Geodynamics and Basin Modelling

Postgraduate course

Course description

Objectives and Content

Objectives:
The course gives an introduction to quantitative geodynamics. The overall goal of this course is to provide the students with a good understanding of geodynamics and surface processes. A first sub-goal of this course is to provide the students with an intermediate level of understanding of geodynamic processes of the solid earth plus programming skills in computational methods. A second sub-goal of this course is for the students to learn how to do a literature study on a topic in geodynamics and/or surface processes.

Content:
In the first part, a brief overview of plate tectonic processes is given. The equation for thermal energy balance for the lithosphere is developed, and it is shown how the equation may be applied on various geological models and processes. Vertical movements expressed as uplift or exhumation and the concept of isostasy and flexural strength are then examined. The mechanics of the crust and lithosphere deformation is covered including a discussion of plate driving forces, the rheology of the lithosphere, elastic, brittle and viscous deformation processes. The response of rocks to applied forces is discussed and modelled. Dynamic processes including lithosphere extension, basin formation, and continental collision are discussed. Lastly the course gives an introduction to quantitative geomorphology, erosion models for orogenic scale landscape evolution including both short and long range transport mechanisms. The course uses Matlab to calculate and visualise the evolution of temperature, strength, basin subsidence, and surface erosion for simple cases.

**Available data:**
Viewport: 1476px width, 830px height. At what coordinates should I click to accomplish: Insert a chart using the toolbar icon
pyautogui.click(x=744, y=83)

**What you are asked to do:** According to the geodynamics course description, what software does the course use to calculate and visualize its simple cases? The listing has nothing to do with the geodynamics course description.

**Problem solution:** Matlab